How do you identify customer emotions?

To identify customer emotions, understand who your customers are. Knowing your customers’ personas provides you with perspective and makes it clear what their pain points, needs and wants are. Pain points are moments when the customer’s purchasing journey is not running smoothly. Ameliorating these moments and improving customer experience can positively impact their feelings toward your product or service, and your brand on the whole.

A customer’s emotions are also fueled by their motivators, which vary from person to person. When someone’s motivators aren’t satisfied, they can feel unhappy. Four motivators for a customer’s happiness are: function, benefit, emotional connection and purpose. These can apply to both products and your business’s customer service.
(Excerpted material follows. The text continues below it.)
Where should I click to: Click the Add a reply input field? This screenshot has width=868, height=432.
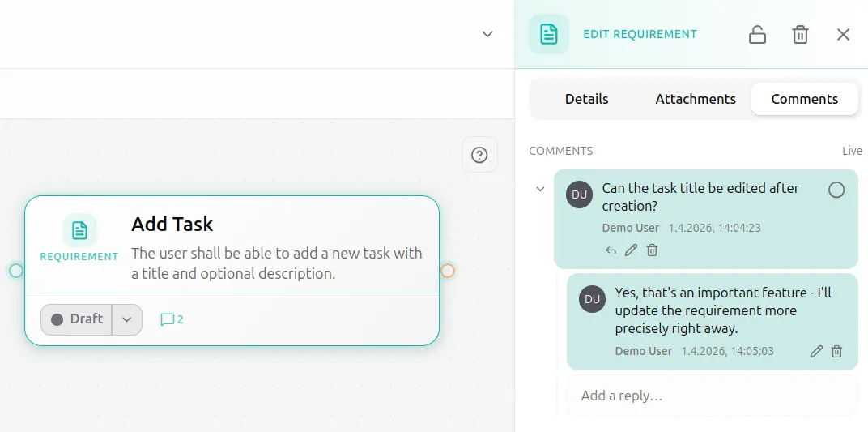(x=712, y=396)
Some characteristics that are often used to identify customer personas include digital affinity, preferred methods of communication, channel switches and churn rates. Knowing all of this information helps identify customer emotions, their purchasing journey, and how to take action to develop products and services that feed their positive emotions toward your brand. When trying to determine why customers might be unhappy or experience pain points, be sure you ask: “What motivators are we not satisfying?” and “How do motivators differ among customer personas?”

How do customer emotions affect sales?

Sales are affected by customer emotions because feelings drive our decision-making processes. Though many people may believe that such choices are purely logical, there is plenty of psychological research that shows the contrary. A positive emotional experience with your company can create loyal return customers who will help to drive new business your way, while a negative emotional experience can do the opposite. One area to pay particular attention to is customer service pitfalls, as a negative experience can damage your entire brand. Naturally, making sure that customers return time and again has a positive impact on your sales. Positive word of mouth generated by happy customers also drives up sales. A customer is far more likely to recommend your product to their loved ones if they’ve had a positive emotional experience with your brand or product.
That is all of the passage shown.